Problema a resolver:
As afirmações abaixo concordam com o trecho sobre Ifrain no aeroporto de Guarulhos? Responda sim ou não a cada uma e cite literalmente as palavras do trecho que decidem a resposta.
(a) Ifrain resistiu por cinco meses a deixar o aeroporto.
(b) A Certidão de Trânsito permitia que Ifrain ficasse no Brasil por 60 dias.
(c) Ifrain deixou o aeroporto depois de receber uma indenização.

Trecho fornecido:
Nessa situação, poderia ter deixado o aeroporto e seguido para um dos
albergues públicos, à disposição de estrangeiros refugiados no país. Sob
o argumento de que tinha RNE, CPF e carteira de trabalho, Ifrain
refutou a solução. “Eu falei: ‘Ttsk, tsk, tsk. Não! Abrigo com mais de
50 pessoas, com drogados, moradores de rua? Já morei nesses lugares que
você aluga um quarto com três, quatro caras. Com a quantidade de coisas
que tenho? Computador, celular, roupa, vou ser roubado. Fiquei quase
oito anos aqui e nunca morei em abrigo. Vou morar agora? Sai fora! Sou
invocado’.”
Por cinco meses, Ifrain resistiu e disse que só sairia do aeroporto
se lhe pagassem uma indenização pelos “danos sofridos” ou à força.
Não foi preciso nem força nem dinheiro. Às 18 horas do dia 2 de
outubro, policiais federais o convocaram para uma conversa. Ao chegar à
superintendência da PF em Guarulhos, deparou com a defensora pública
Alessandra Casali. Ela tentava, havia semanas, uma resposta oficial do
Ministério da Justiça sobre o caso de Ifrain. Pedira ao Comitê Nacional
para os Refugiados a emissão de uma Certidão de Trânsito, um documento
provisório para que Ifrain pudesse deixar o conector, sob alegação de
que seu caso não se enquadrava em nenhuma situação prevista na lei.
Depois de um primeiro pedido, extraviado em Brasília, a certidão fora
finalmente expedida. “Aqui está a permissão para você ficar no Brasil
por 30 dias, que precisará ser renovada”, disse Alessandra ao entregar a
certidão a Ifrain. “Agora você vai sair do aeroporto e tocar sua vida.”
Segundo Alessandra, a permanência de Ifrain no “conector” de
Guarulhos foi a mais longa de que a Defensoria Pública tem conhecimento.

Entradas fornecidas:
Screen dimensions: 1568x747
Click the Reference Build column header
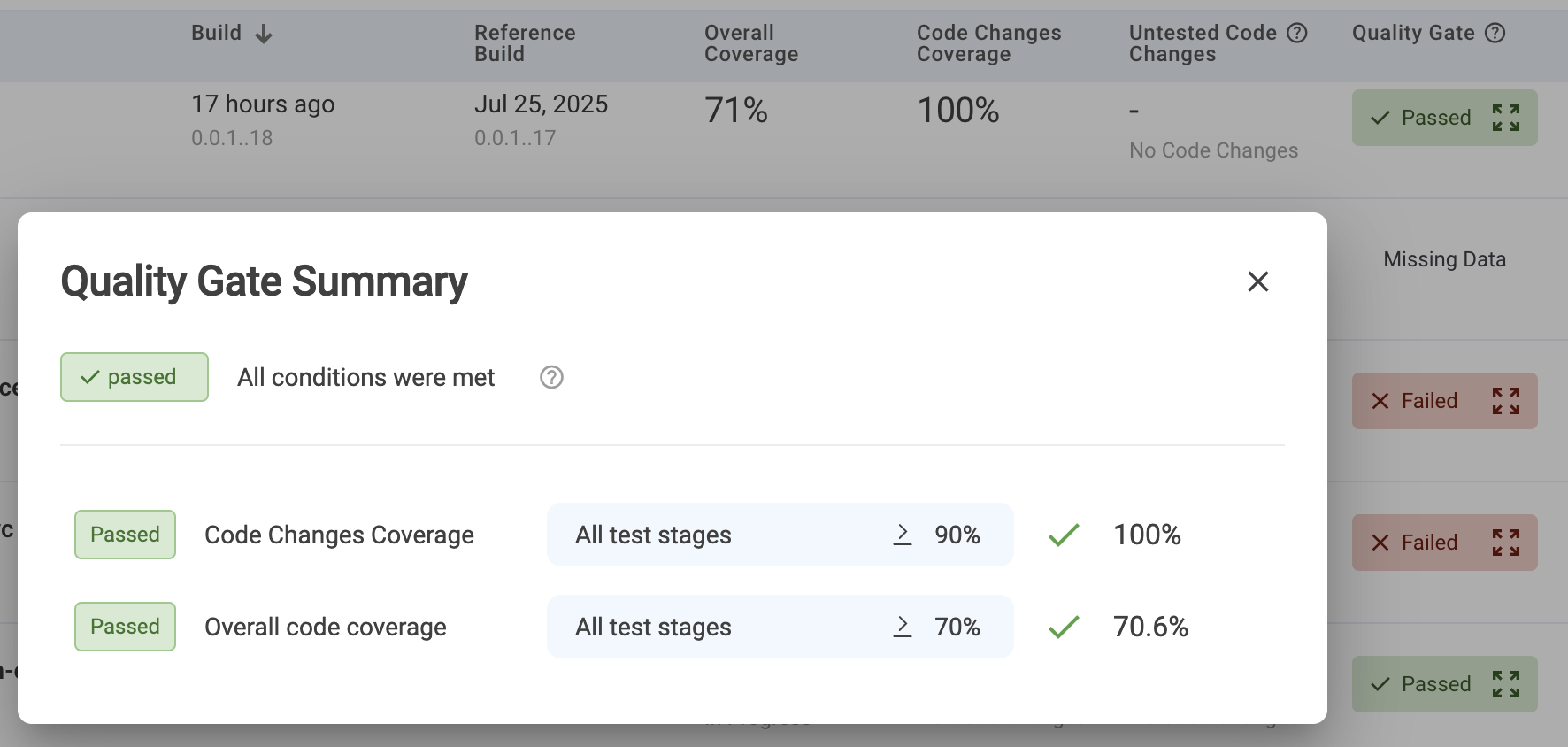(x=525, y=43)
---
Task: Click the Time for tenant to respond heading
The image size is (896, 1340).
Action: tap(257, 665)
==
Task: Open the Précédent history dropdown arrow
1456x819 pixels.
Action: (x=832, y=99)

Resposta comentada:
(a) Sim: “Por cinco meses, Ifrain resistiu e disse que só sairia do aeroporto”.
(b) Não: “Aqui está a permissão para você ficar no Brasil por 30 dias, que precisará ser renovada”.
(c) Não: “Não foi preciso nem força nem dinheiro.”